■ TASK DETAILS
The first line of the entries through the line bearing "Financial (285, 145)": copy these lines exactly and return nothing else.

■ TASK MATERIAL
_ _ _

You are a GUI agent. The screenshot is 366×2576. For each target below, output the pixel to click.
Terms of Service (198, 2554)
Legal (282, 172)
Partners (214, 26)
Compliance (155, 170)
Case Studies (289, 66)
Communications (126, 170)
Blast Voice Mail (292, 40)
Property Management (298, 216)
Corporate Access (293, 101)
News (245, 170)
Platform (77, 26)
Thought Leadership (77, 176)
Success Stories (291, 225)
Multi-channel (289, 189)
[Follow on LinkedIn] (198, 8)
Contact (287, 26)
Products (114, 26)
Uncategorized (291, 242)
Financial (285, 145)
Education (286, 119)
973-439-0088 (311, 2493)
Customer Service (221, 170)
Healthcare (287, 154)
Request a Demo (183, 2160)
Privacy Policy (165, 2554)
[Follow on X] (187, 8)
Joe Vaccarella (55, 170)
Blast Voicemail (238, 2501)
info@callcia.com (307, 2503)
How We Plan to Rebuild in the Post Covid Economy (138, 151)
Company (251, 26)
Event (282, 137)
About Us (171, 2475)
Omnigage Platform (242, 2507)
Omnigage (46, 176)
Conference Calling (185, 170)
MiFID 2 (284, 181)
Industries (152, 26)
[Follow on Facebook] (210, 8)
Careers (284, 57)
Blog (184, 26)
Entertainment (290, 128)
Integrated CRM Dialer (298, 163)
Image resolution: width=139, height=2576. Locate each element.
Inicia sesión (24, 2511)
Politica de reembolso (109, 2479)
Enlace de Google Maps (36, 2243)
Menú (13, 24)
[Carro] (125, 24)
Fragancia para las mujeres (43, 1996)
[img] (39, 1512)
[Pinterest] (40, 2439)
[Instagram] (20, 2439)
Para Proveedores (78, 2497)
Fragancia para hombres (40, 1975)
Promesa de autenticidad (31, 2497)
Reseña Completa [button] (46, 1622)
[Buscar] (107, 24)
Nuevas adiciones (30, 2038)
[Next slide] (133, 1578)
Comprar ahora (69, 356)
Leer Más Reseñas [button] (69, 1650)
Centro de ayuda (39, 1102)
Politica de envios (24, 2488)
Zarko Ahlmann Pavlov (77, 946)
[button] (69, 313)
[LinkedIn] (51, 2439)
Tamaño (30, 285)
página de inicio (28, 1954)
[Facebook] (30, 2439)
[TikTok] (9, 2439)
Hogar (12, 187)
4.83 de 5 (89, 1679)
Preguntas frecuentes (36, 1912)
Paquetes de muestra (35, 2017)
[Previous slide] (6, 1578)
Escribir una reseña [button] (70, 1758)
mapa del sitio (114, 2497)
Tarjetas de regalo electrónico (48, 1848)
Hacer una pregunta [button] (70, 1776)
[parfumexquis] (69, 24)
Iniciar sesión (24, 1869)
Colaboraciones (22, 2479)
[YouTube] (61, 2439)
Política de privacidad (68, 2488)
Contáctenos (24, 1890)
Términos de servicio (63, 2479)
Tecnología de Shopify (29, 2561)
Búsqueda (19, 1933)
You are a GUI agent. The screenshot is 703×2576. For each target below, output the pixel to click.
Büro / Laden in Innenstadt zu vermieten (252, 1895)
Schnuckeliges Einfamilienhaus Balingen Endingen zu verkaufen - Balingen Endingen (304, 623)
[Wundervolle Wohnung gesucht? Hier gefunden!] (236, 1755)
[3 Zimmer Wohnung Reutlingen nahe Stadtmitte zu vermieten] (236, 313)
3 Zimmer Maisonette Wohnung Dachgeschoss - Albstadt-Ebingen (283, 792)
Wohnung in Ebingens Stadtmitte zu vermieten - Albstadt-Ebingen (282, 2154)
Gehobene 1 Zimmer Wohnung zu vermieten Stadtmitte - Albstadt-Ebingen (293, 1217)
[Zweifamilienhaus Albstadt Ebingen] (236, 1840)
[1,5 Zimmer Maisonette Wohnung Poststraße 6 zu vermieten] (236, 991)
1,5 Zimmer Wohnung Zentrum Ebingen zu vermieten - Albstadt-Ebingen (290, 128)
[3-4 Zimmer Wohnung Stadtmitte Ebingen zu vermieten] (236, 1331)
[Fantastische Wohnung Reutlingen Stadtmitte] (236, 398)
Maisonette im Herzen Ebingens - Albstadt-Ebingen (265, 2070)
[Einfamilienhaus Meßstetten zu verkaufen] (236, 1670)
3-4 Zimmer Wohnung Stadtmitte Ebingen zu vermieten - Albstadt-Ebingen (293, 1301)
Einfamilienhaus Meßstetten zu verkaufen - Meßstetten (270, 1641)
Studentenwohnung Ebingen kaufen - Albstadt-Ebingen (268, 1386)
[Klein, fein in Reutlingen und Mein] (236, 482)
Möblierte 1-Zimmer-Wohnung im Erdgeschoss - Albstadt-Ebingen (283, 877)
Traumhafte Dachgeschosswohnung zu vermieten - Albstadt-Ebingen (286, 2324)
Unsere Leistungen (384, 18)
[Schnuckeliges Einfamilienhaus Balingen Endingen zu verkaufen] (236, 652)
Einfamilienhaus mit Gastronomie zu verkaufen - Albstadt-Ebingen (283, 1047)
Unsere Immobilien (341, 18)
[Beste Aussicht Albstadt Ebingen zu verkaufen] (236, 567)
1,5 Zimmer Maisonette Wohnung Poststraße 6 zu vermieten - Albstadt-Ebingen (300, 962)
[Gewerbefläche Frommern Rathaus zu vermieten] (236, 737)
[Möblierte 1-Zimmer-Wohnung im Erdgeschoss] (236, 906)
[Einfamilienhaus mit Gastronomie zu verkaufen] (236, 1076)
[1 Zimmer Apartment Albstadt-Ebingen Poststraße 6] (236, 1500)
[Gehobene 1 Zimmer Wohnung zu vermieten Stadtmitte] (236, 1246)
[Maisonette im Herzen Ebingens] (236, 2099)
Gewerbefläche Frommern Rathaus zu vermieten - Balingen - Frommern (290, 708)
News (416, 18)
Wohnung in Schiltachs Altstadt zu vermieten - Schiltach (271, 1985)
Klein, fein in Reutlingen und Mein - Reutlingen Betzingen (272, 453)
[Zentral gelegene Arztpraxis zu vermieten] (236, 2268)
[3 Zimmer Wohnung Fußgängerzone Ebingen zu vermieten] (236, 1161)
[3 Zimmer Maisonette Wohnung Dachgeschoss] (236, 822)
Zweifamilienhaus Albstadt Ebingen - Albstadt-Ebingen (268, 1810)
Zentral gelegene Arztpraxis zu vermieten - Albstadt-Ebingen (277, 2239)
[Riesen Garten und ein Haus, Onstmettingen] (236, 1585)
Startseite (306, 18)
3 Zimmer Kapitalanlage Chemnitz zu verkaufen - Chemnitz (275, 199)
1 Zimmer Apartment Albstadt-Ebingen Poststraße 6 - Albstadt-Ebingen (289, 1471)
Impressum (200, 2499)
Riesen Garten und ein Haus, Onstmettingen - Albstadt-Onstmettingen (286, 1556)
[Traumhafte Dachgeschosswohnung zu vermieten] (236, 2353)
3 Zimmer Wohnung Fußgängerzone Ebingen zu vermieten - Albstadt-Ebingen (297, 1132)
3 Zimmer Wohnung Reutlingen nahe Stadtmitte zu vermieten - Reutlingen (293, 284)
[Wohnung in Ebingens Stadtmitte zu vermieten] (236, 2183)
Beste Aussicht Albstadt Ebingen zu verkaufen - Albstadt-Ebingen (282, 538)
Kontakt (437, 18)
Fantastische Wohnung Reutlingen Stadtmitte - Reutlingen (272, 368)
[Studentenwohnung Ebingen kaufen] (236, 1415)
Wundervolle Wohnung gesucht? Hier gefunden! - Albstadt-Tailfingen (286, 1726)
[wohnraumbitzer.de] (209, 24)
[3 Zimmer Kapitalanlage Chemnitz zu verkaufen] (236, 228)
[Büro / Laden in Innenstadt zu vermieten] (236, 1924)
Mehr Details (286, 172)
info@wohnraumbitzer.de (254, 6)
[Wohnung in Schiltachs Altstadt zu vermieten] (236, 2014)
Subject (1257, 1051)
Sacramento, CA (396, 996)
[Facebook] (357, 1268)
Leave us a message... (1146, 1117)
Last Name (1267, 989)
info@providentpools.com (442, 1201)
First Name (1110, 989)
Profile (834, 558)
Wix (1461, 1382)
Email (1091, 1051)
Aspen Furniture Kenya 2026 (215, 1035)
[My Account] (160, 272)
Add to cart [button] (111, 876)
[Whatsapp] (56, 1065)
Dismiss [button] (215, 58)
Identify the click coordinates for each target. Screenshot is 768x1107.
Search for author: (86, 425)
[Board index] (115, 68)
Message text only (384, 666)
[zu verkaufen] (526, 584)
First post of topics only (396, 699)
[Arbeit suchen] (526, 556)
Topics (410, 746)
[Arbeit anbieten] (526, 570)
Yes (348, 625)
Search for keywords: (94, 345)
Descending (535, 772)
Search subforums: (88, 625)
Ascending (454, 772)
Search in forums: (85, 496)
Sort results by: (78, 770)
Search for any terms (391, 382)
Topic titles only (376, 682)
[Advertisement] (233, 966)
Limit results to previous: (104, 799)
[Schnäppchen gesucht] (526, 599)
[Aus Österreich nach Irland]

_ _ _

■ ANSWER BOX
You are a GUI agent. The screenshot is 366×2576. For each target below, output the pixel to click.
Terms of Service (198, 2554)
Legal (282, 172)
Partners (214, 26)
Compliance (155, 170)
Case Studies (289, 66)
Communications (126, 170)
Blast Voice Mail (292, 40)
Property Management (298, 216)
Corporate Access (293, 101)
News (245, 170)
Platform (77, 26)
Thought Leadership (77, 176)
Success Stories (291, 225)
Multi-channel (289, 189)
[Follow on LinkedIn] (198, 8)
Contact (287, 26)
Products (114, 26)
Uncategorized (291, 242)
Financial (285, 145)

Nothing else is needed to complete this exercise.